There is a way to transcribe labels without human input, namely with optical character recognition (OCR) software, but this doesn’t work well, to say the least, with cursive handwriting. Even for typed labels, OCR cannot be relied upon to place all the data into correct fields. Inputting label information doesn’t just mean typing it out; it must be typed into the proper areas of the software program, the correct “fields,” so it can be accessed: collector name in one field, location in another, date of collection in a third, with each in proper format. OCR software, while it can “learn” to identify certain types of information, is hardly infallible, and data entries created this way need to be checked by a human. I’ve found that the OCR input needs so much editing that it is easier to type the information directly from the label.

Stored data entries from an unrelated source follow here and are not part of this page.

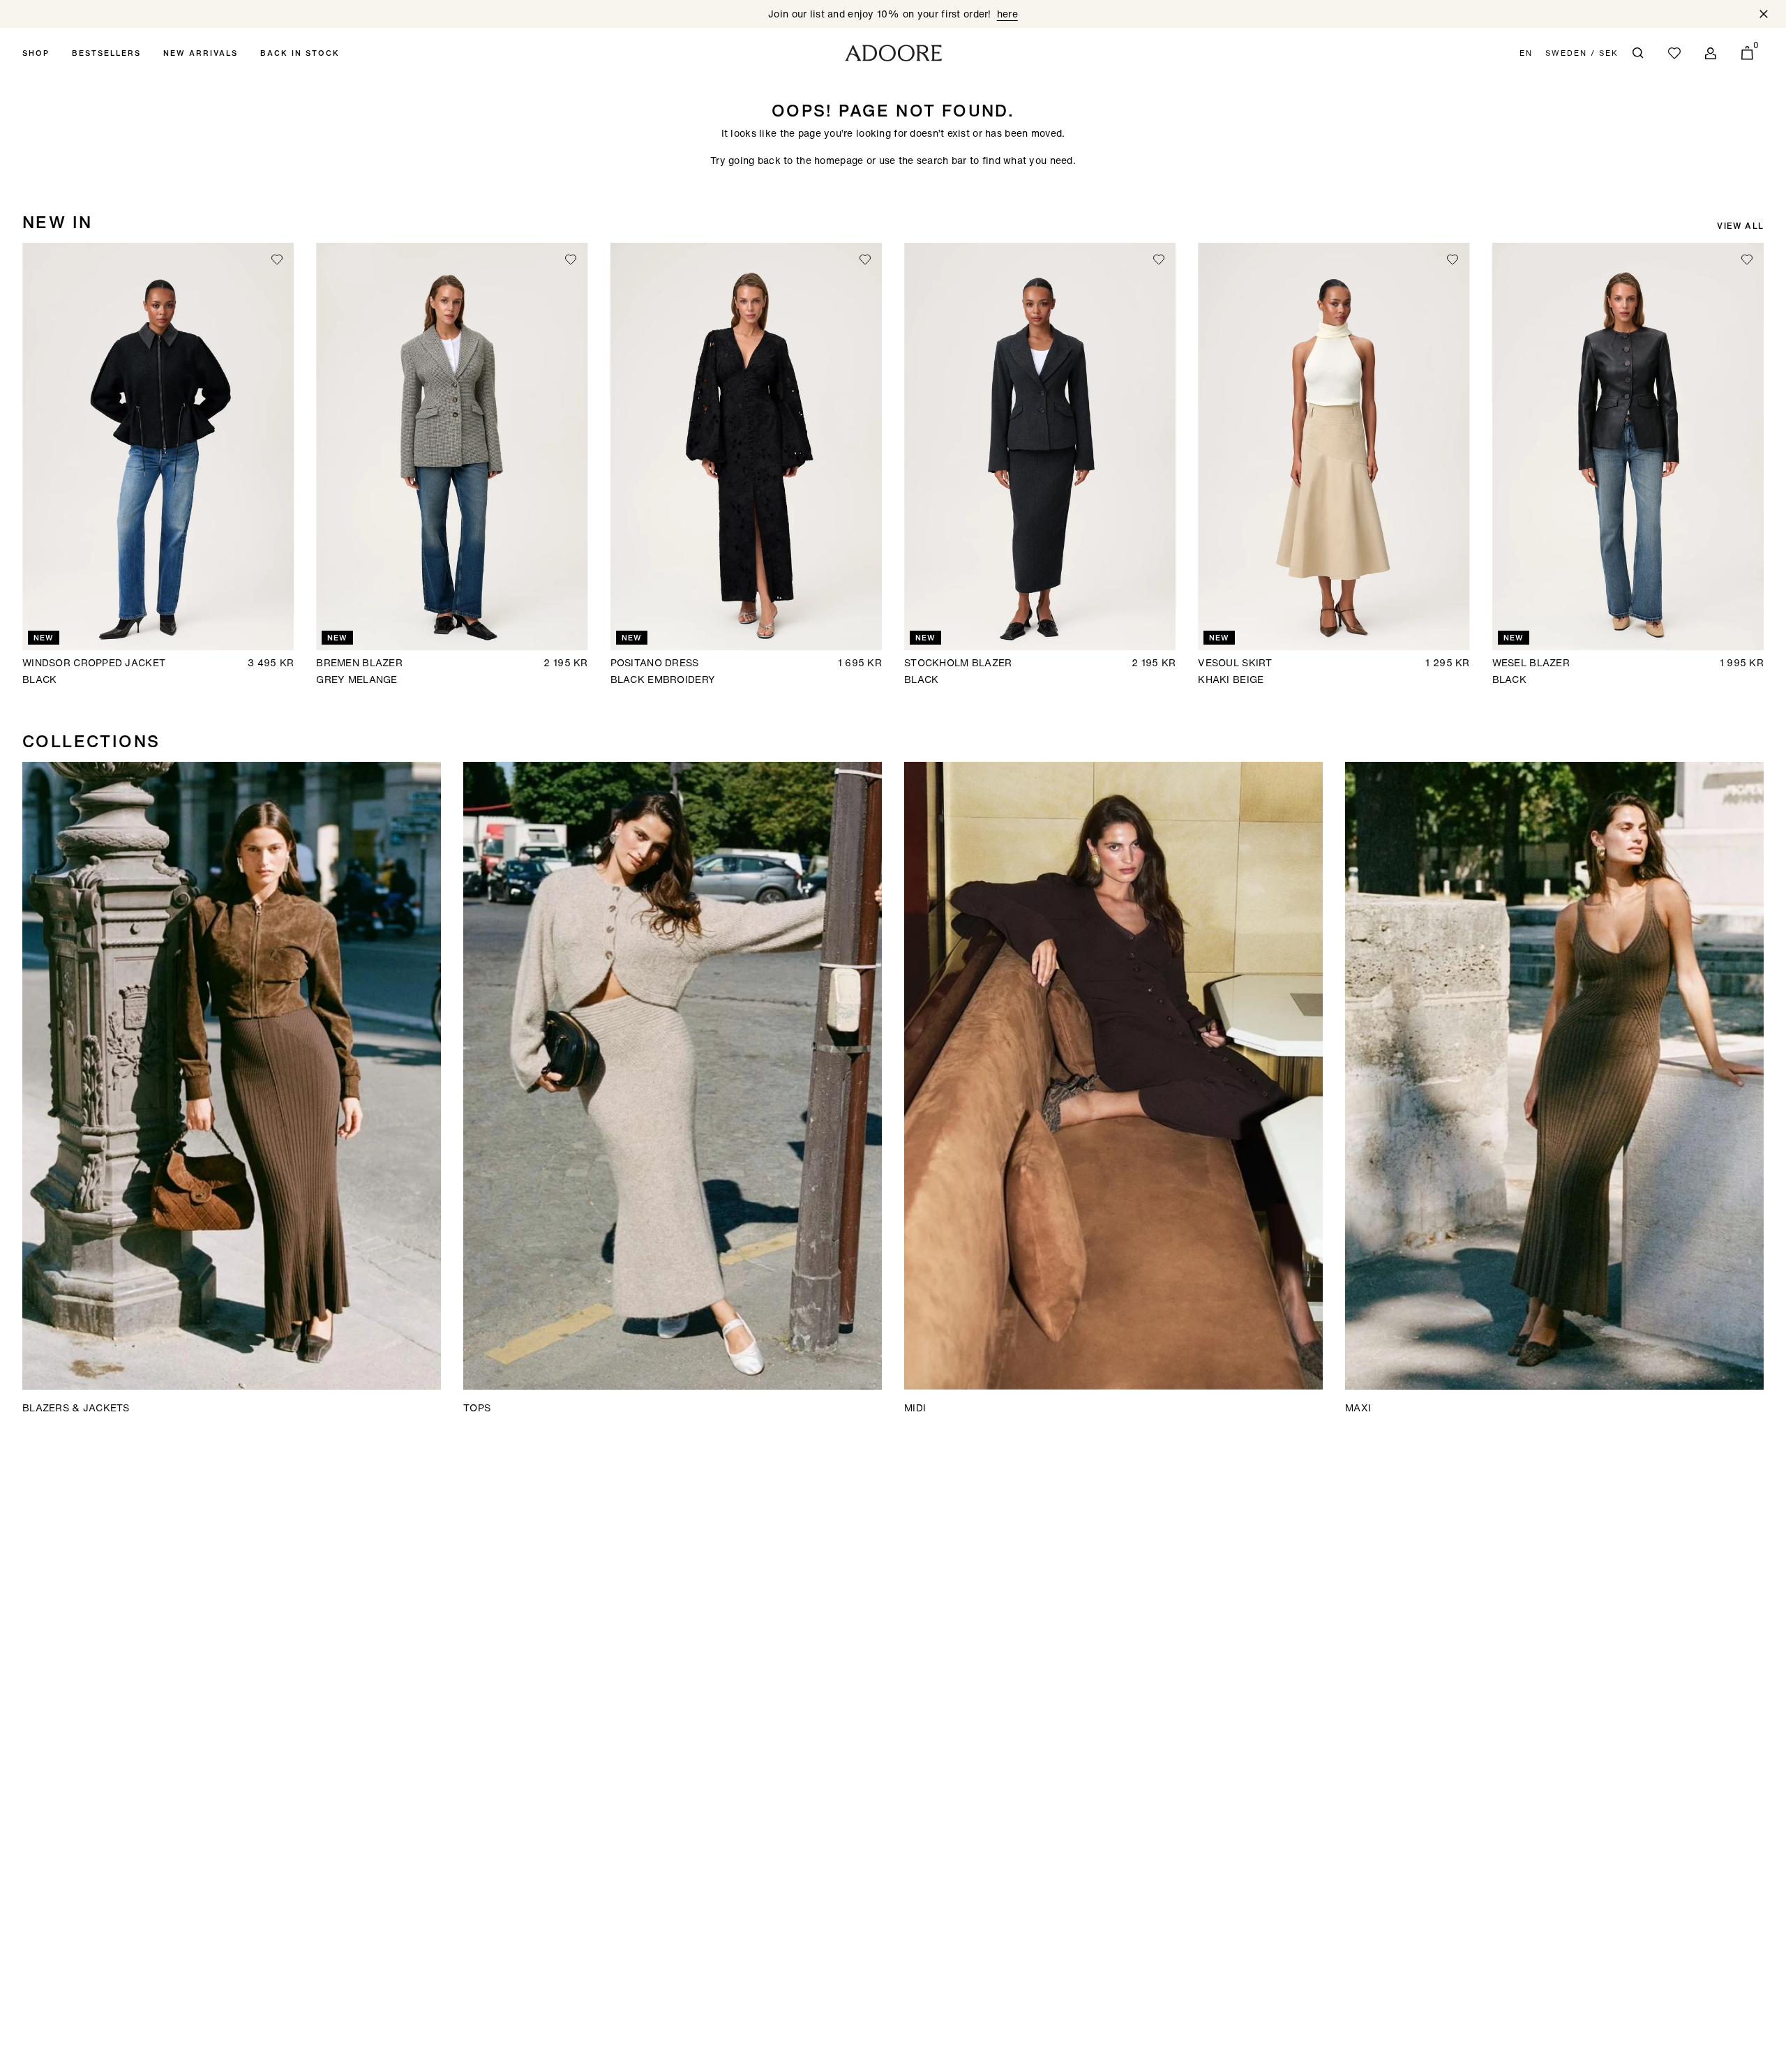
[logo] (893, 53)
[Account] (1710, 53)
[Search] (1638, 53)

As more data becomes available electronically, and therefore is relied upon more by researchers, accuracy becomes more and more crucial. It is nice to be able to find out what specimens were collected in a particular area at a particular time without sifting through thousands of sheets, but only if the data being searched is reliable.
Now at NYBG I am creating records for newly mounted specimens and seeing a much wider variety of label styles from all over the world, with labels written in Spanish, Portuguese, and French, yet largely decipherable because I know what is expected to be on a label and because the Latin name is always an anchor. Going forward, the aim is that all specimens in the NYBG collection will be photographed and the label information digitized—the ultimate goal for all collections in the US and in other countries as well. This will make the information in herbaria and other natural history collections more widely available and accessible for uses that were not even anticipated when many of these specimens were collected.